Её втащили в комнату хозяйки, как мешок с мусором, и с глухим стуком бросили на пол. Ковер под щекой был мягким, душистым, с вышитым золотым узором — цветущие персики, лотосы, символы долголетия и достатка. В воздухе витал аромат корицы и сандала.
Ицин приподнялась, окинув комнату взглядом. Стены были затянуты дорогими шторами из парчи, а потолок украшен тонкой росписью — синие журавли и облака в золоте. На полках стояли статуэтки из яшмы и нефрита, а в углу — красный лаковый шкаф с резьбой в виде драконов и павлинов.
Хозяйка сидела на низком диване с мягкой спинкой, одетая в тёмно-лиловое ханьфу с тонкой серебряной вышивкой. В руке — веер с росписью. Она посмотрела на повариху.
— Вот она, госпожа, вот эта мерзавка! — заливалась повариха перед хозяйкой. — Я ведь с самого начала говорила — дрянная девчонка! Упрямая, хитрая, себе на уме. И вот, пожалуйста! Сегодня к лазу кинулась, как змея под забор поползла. Едва не улизнула! Если бы не я…
Ицин, дрожа от злости и страха, молча сжимала зубы. Одежда на ней висела лохмотьями, волосы выбились из прически и падали на лицо.
— Я уж давно знала, что она подлая! — не унималась повариха. — Смотрите на нее. Гордая какая! Подбородок вечно перед нами задирает! А слова какие дерзкие! Да я за всю жизнь таких не терпела! И вот, поймала. Сама, своими руками. Охотничьи псы бы так не справились, как я.

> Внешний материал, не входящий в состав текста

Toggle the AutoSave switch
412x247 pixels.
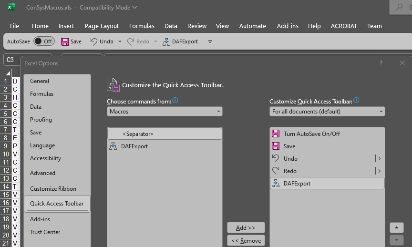pos(43,41)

Хозяйка поднялась, плавно, как волна. Её шаги были неслышны — лишь шелест ткани, да тихий стук каблуков по дощатому полу. Она подошла к резному столу из красного дерева, откинула крышку яшмовой шкатулки и достала оттуда серебряную заколку — простую, но изящную: в виде лилии, с крохотным полупрозрачным камнем в середине.

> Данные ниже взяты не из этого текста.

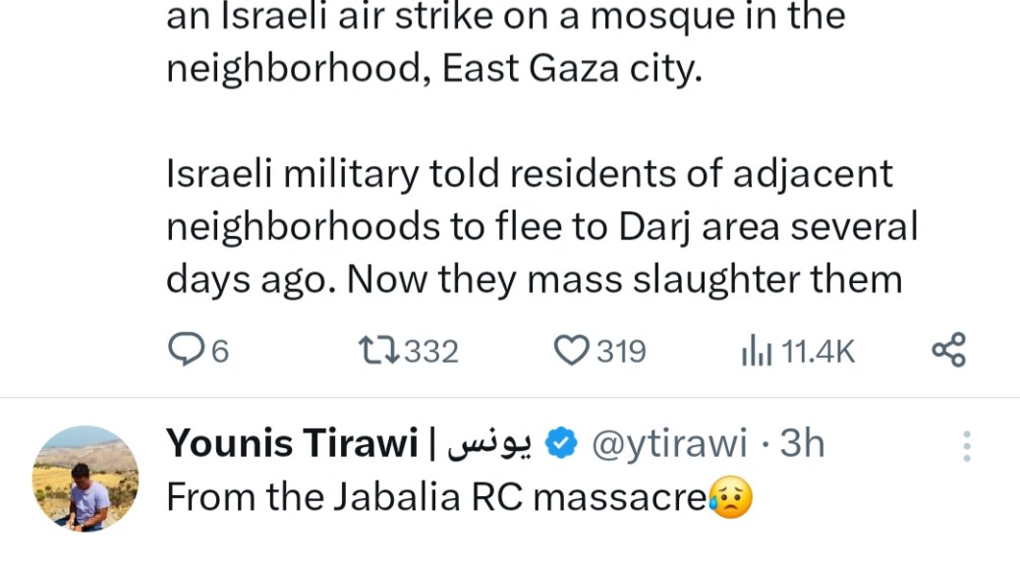Click the 319 likes count
This screenshot has height=566, width=1020.
pos(621,351)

— За усердие, — сказала она, даже не глядя на повариху.
— О госпожа, — заголосила повариха. — Благодарю, благодарю, пусть боги хранят вашу кожу от морщин, а волосы от седины!
Хозяйка слегка улыбнулась краем губ и уже собиралась отвернуться, но повариха всё ещё стояла, переминаясь с ноги на ногу, прижимая заколку к груди.
— Госпожа… — начала она тихо. — Вот вы так великодушны… и я подумала… У меня же дочери… Пятеро, знаете ли. Всё девки как девки, здоровые, крепкие. Старшей уж семнадцать. Я ведь тогда просила, помните, взять одну сюда?
Улыбка соскользнула с лица хозяйки, как вода с натянутой ткани. Её веер щёлкнул — теперь она смотрела на повариху холодно.
— Я помню, — сказала она. — И в тот раз сказала — нет. И сейчас скажу то же самое. Твои дочери — страшнее ночного кошмара. С такой внешностью даже мышей не поймают. Даже в лачуге у рыбаков от них отвернулись бы. У меня не приживаются лица без формы и глаз без огня. Не вздумай упрашивать меня вновь.
Повариха застыла в поклоне, потом выпрямилась с видимым трудом, и прошептала:
— Да, госпожа. Простите. Благодарю за заколку…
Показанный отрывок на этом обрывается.